Il me semble que Léon ne partageait pas l'espérance du Saint d'arriver à conclure une alliance avec les Grecs et je crois même qu'il aimait mieux s'allier avec les Latins qu'avec ces derniers. C'était son intérêt de s'unir avec les Occidentaux et de lever de cette façon les obstacles que lui suscitaient les différentes opinions sur son projet, et de se mettre en même temps lui et son nouveau royaume, sous la tutelle du souverain Pontife romain.
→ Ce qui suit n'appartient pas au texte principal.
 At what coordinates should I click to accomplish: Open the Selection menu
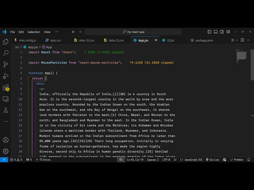click(x=34, y=32)
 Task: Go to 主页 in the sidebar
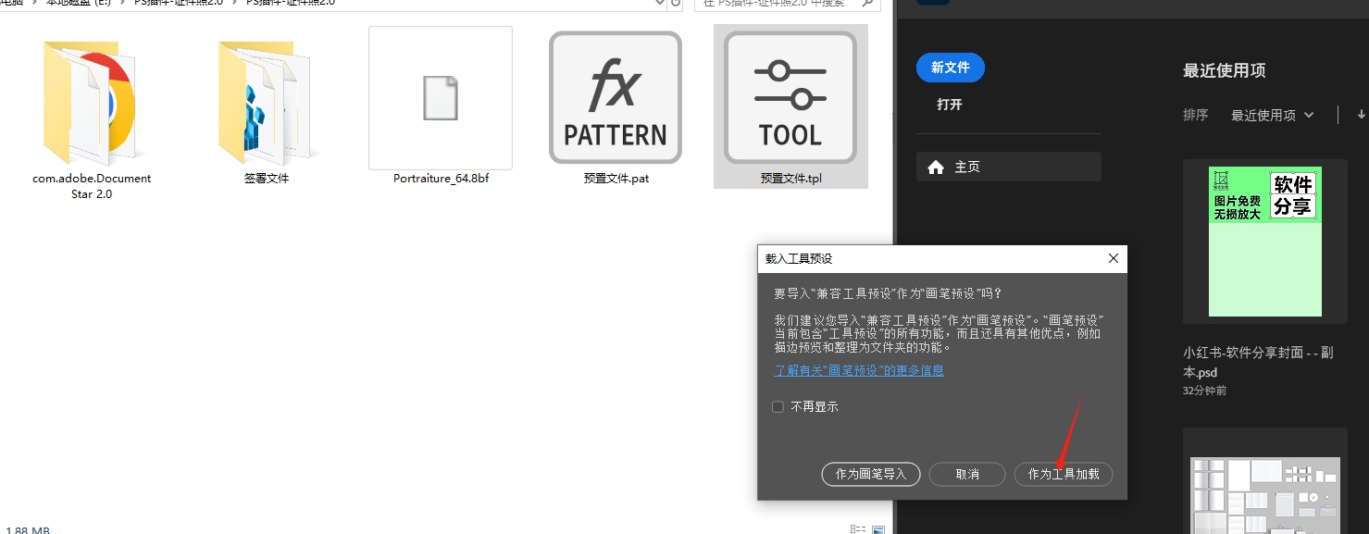pyautogui.click(x=1008, y=167)
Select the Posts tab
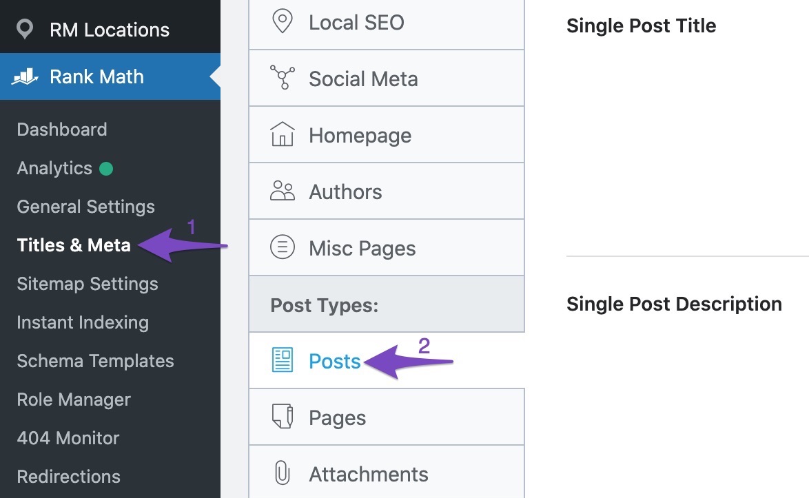809x498 pixels. click(387, 360)
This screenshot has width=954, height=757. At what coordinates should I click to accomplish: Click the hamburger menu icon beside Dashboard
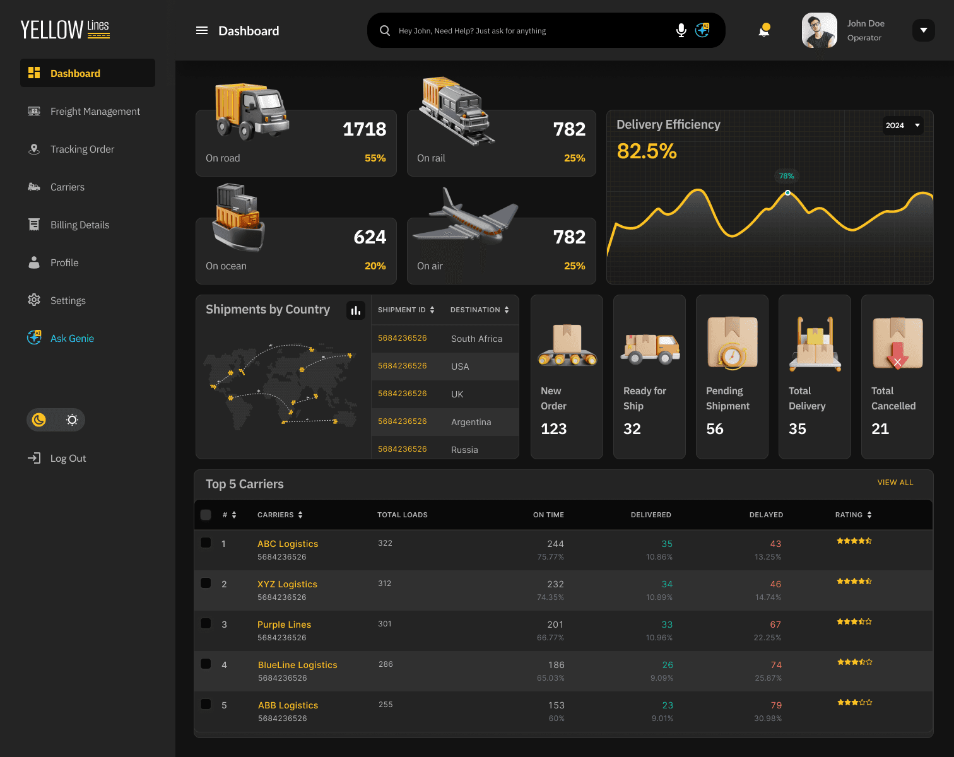click(202, 30)
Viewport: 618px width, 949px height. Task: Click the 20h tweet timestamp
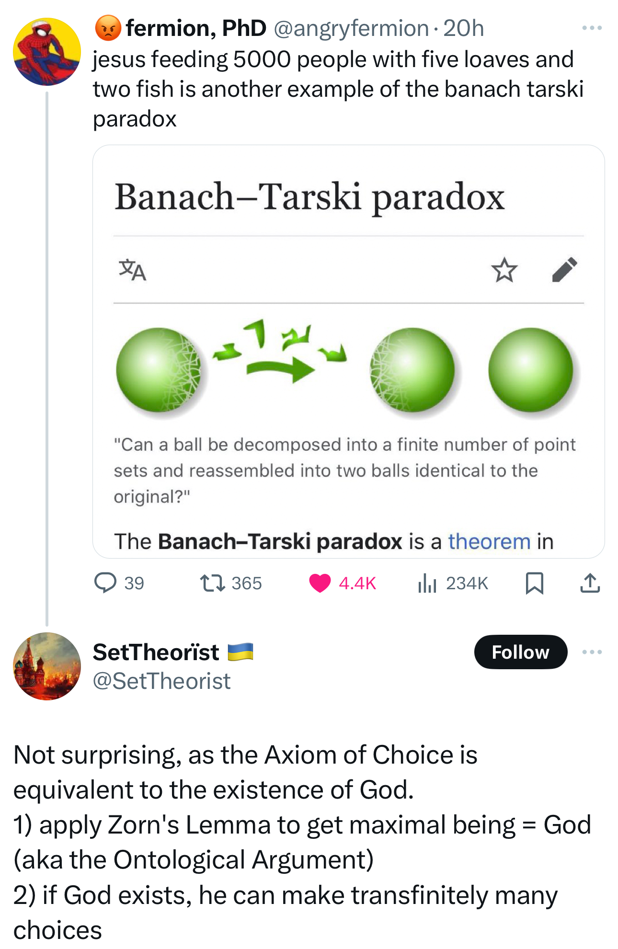(x=463, y=28)
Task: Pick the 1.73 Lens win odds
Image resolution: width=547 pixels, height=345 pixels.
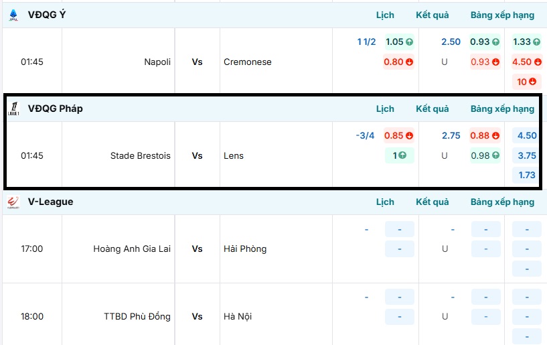Action: click(x=526, y=175)
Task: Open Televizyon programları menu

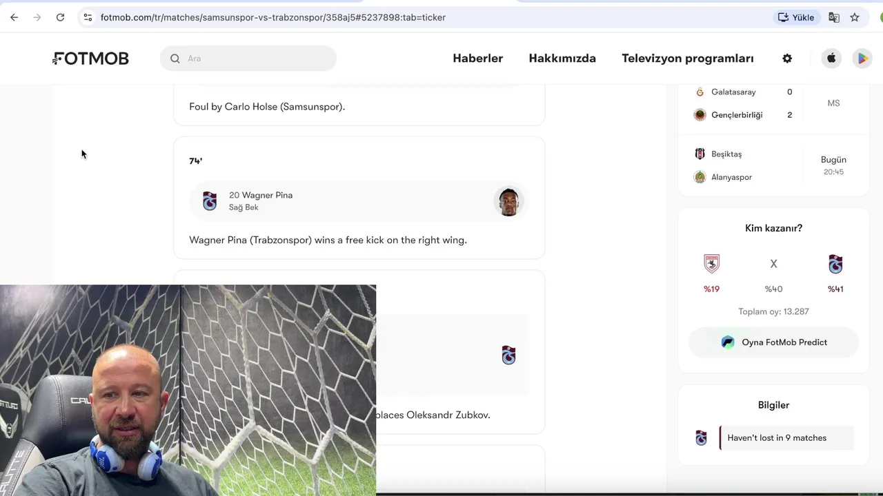Action: point(688,59)
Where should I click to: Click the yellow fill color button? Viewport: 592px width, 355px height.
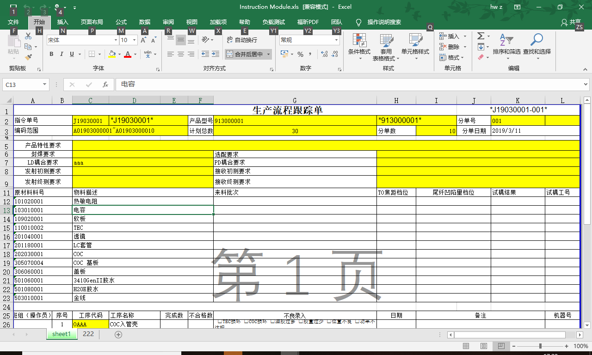[111, 54]
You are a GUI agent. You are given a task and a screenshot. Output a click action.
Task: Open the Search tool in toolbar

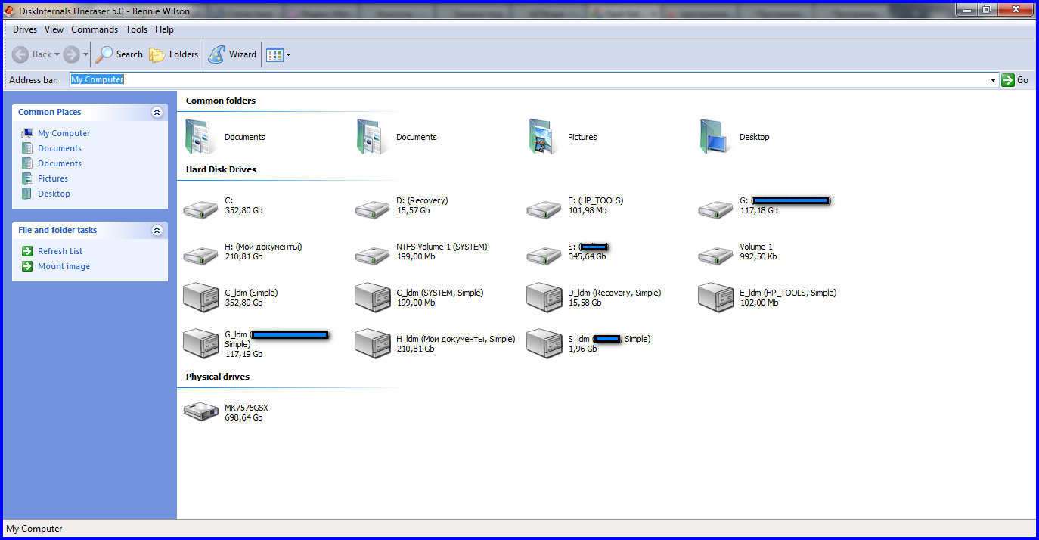point(119,54)
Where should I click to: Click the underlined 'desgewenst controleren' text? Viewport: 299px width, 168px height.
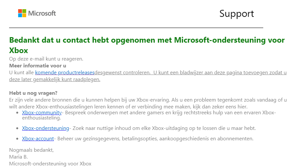coord(122,72)
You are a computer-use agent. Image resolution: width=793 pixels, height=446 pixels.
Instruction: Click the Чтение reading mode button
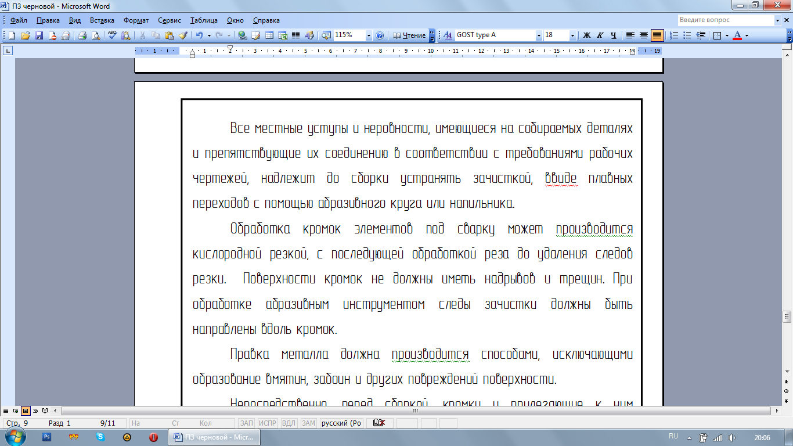pyautogui.click(x=409, y=35)
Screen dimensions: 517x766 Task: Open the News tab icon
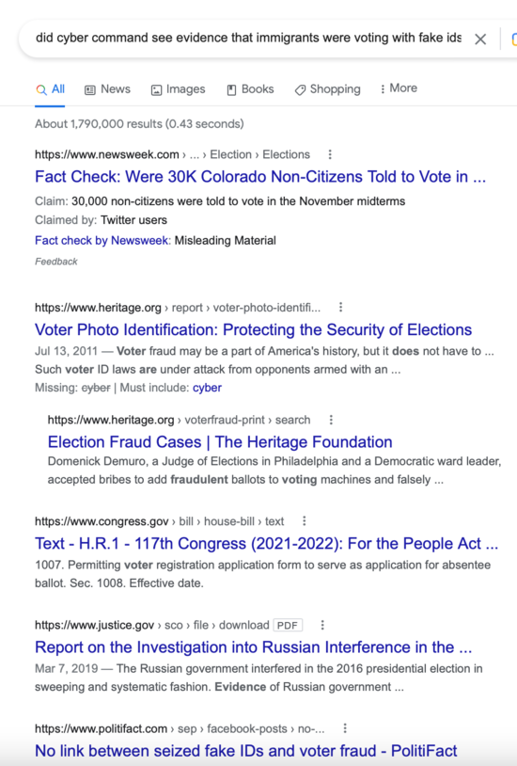[x=90, y=90]
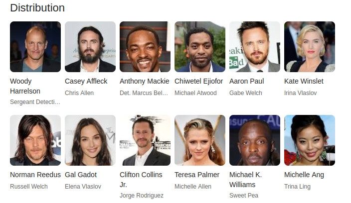Image resolution: width=351 pixels, height=203 pixels.
Task: Follow the Woody Harrelson name link
Action: (x=25, y=86)
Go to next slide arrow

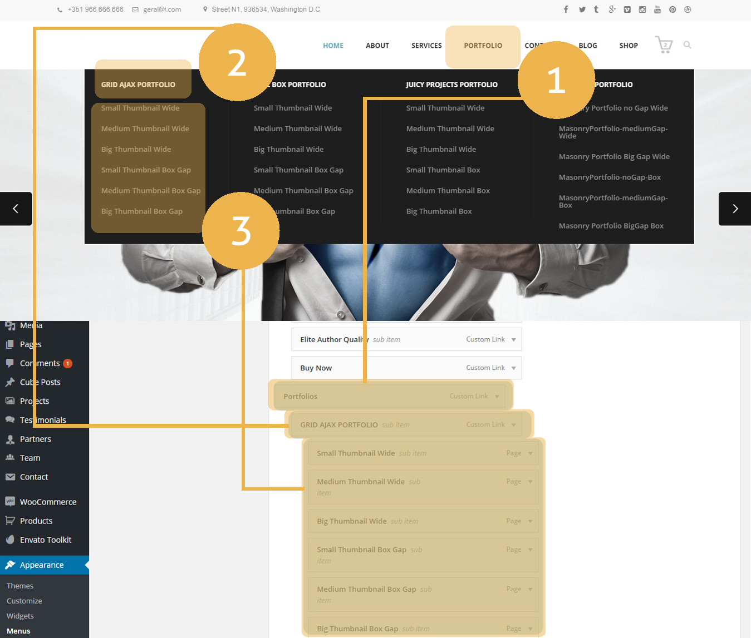pyautogui.click(x=735, y=209)
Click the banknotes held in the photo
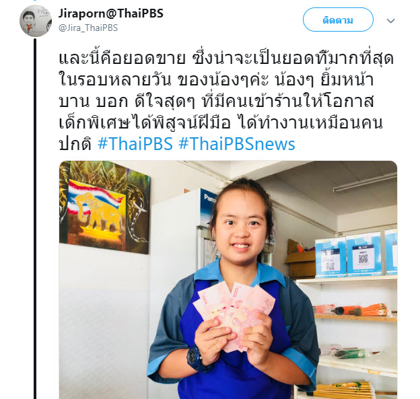This screenshot has height=399, width=420. point(234,311)
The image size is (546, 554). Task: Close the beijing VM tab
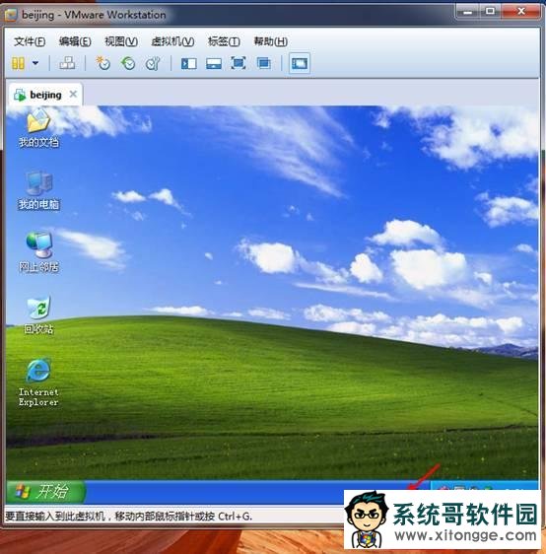[x=73, y=95]
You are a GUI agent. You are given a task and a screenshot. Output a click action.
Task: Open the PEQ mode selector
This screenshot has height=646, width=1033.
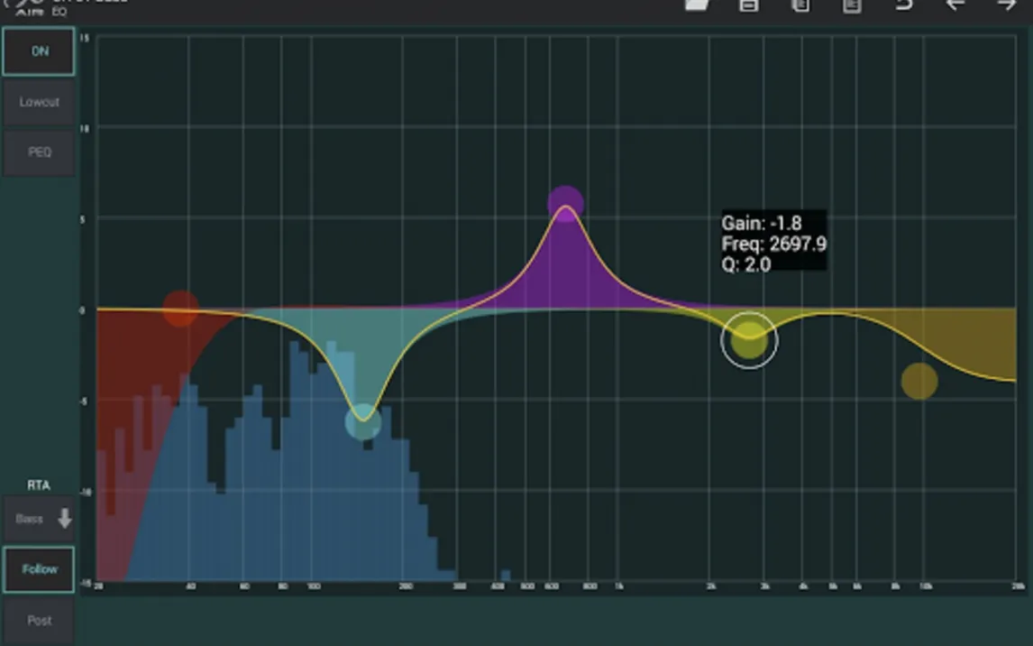[x=39, y=152]
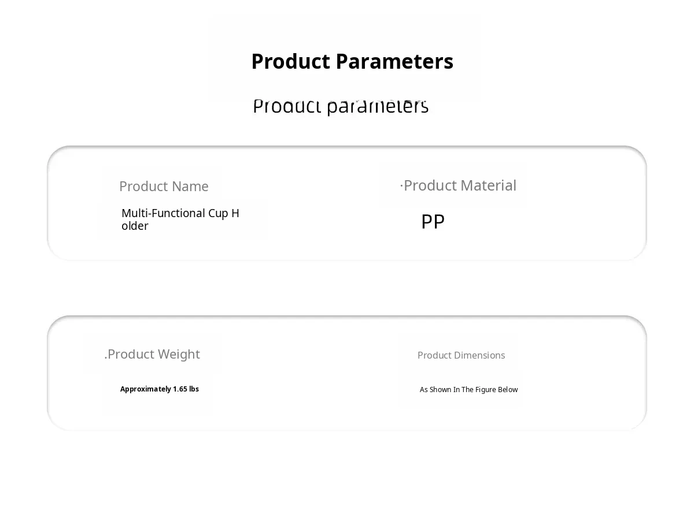Click the "As Shown" words in dimensions value
The width and height of the screenshot is (694, 518).
click(435, 390)
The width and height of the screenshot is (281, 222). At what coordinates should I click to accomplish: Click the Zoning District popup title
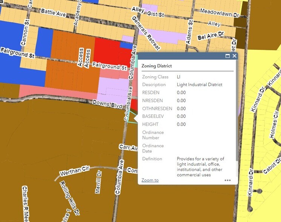[x=157, y=66]
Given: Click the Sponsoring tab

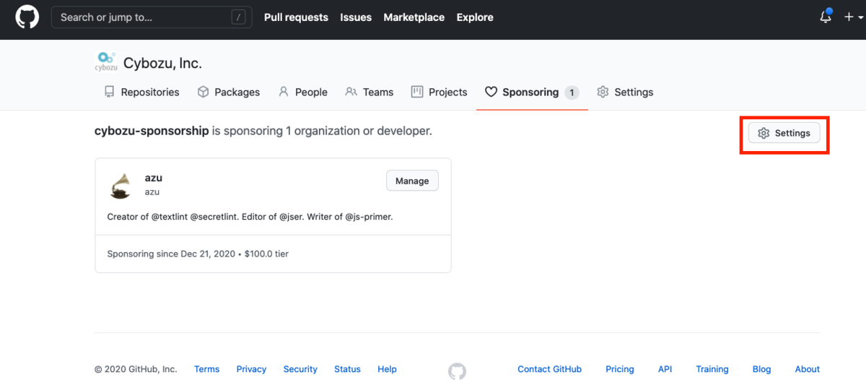Looking at the screenshot, I should coord(531,92).
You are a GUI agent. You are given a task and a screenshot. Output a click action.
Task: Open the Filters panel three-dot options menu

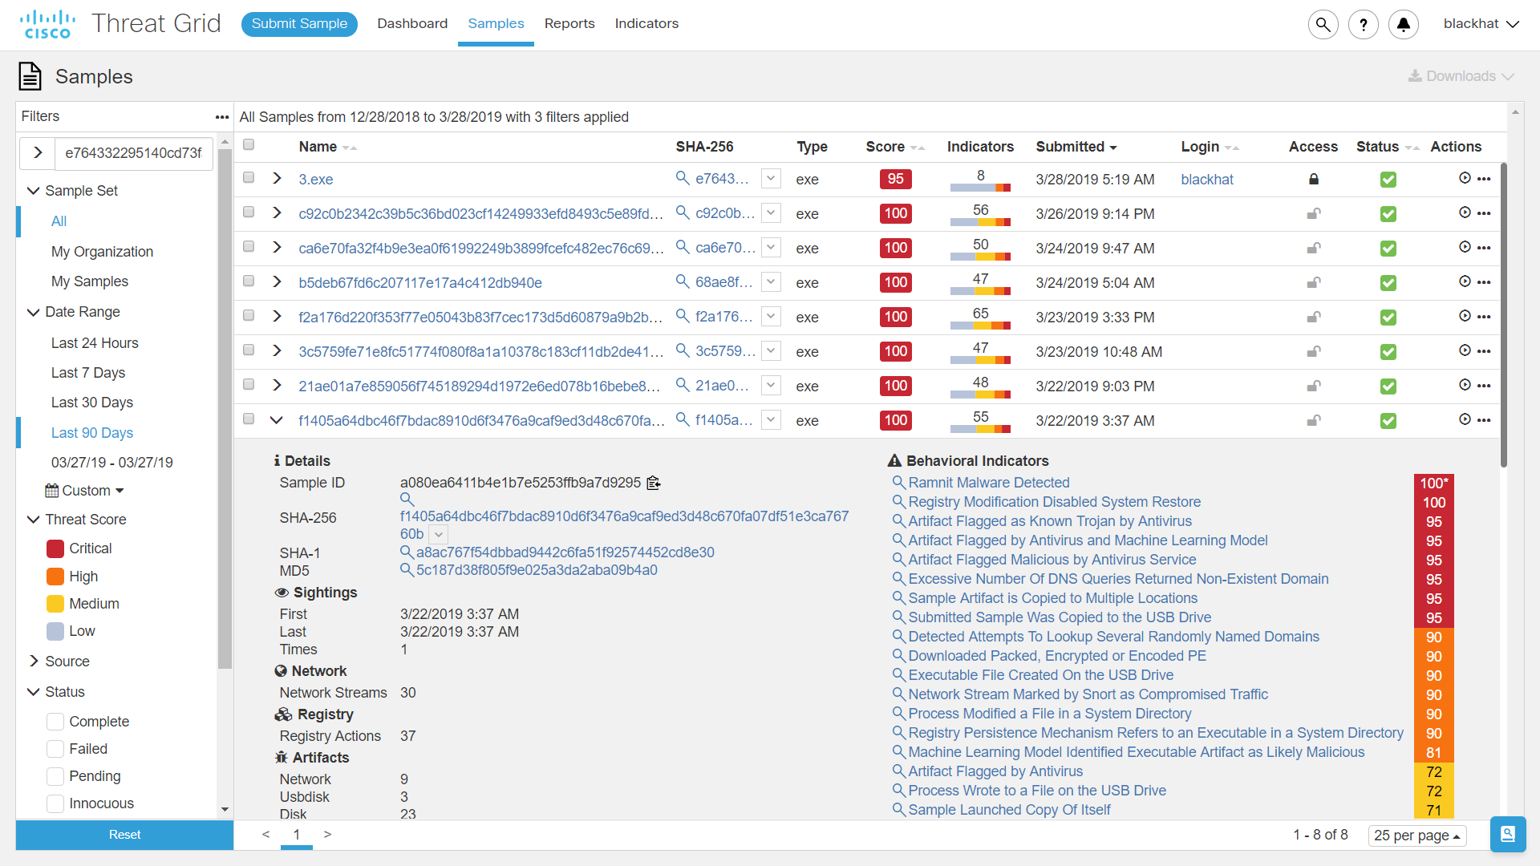click(x=222, y=117)
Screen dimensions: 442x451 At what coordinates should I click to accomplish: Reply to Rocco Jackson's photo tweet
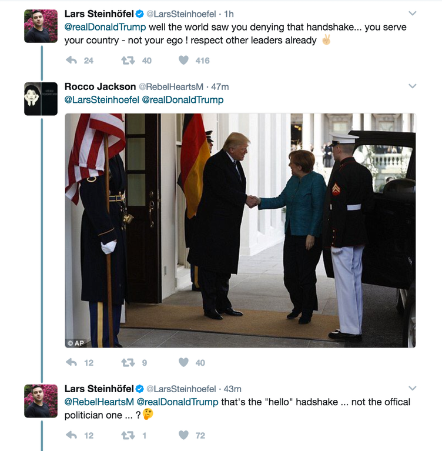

Il voyait la double influence qu'avait ce dernier sur toute la chrétienté catholique, comment il exhortait par ses bulles pleines de bénédictions et par ses missionnaires zélés, les peuples et les nations et tout l'occident à marcher en rangs épais contre les Sarrasins, à abandonner leur pays, à passer les monts et les mers et à entreprendre de longs voyages pour accourir, armés de la croix et de l'épée, à la délivrance des Lieux-Saints s'était accompli la passion de N. S. Jésus Christ.

1 L'auteur de la suite de l'histoire de Michaël le Syrien, s'exprime ainsi en parlant de Léon: «Son nom se répandit partout et les cours des Grecs et des Latins se hâtèrent de le couronner. A cet effet, ils lui envoyèrent, chacun de son côté, une couronne royale, faisant cela pour leur propre gloire».

2 Ce sont les paroles de Guiragos.

3 Le Beau, Histoire du Bas-Empire, III. 50.

4 Celles d'Athanase et de Manée, selon le manuscrit j'ai puisé ce document. Le premier me parait-être le patriarche d'Alexandrie qui siègeait vers la fin du V siècle et le second, Mennas, qui fut patriarche à Constantinople de 536 à 552. Leurs lettres ne nous sont pas parvenues, non plus que celle de Jérémie qui fut patriarche de 984 à 1012.

5 Je crois à propos de citer ici les lignes écrites sur Nersès par un de nos auteurs qui sont frappantes d'exactitude. Il dit donc qu'à la fin des discussions qui avaient eu lieu, «Un grec religieux et philosophe vint à Nersès et lui dit: Tu as été loué par les métropolitains, le clergé, les princes et presque tout le peuple, en vérité. Celui qui se rend au combat sait comment il devra lancer ses traits, mais le spectateur l'observe bien mieux encore, et nous ayons constaté ta victoire sur ton adversaire. De même les princes vinrent lui dire: Un seul homme a su se faire respecter au milieu d'un Conseil aussi grand que celui-ci. Lorsqu'on interpellait le Saint, tout le monde restait émerveillé de ses réponses».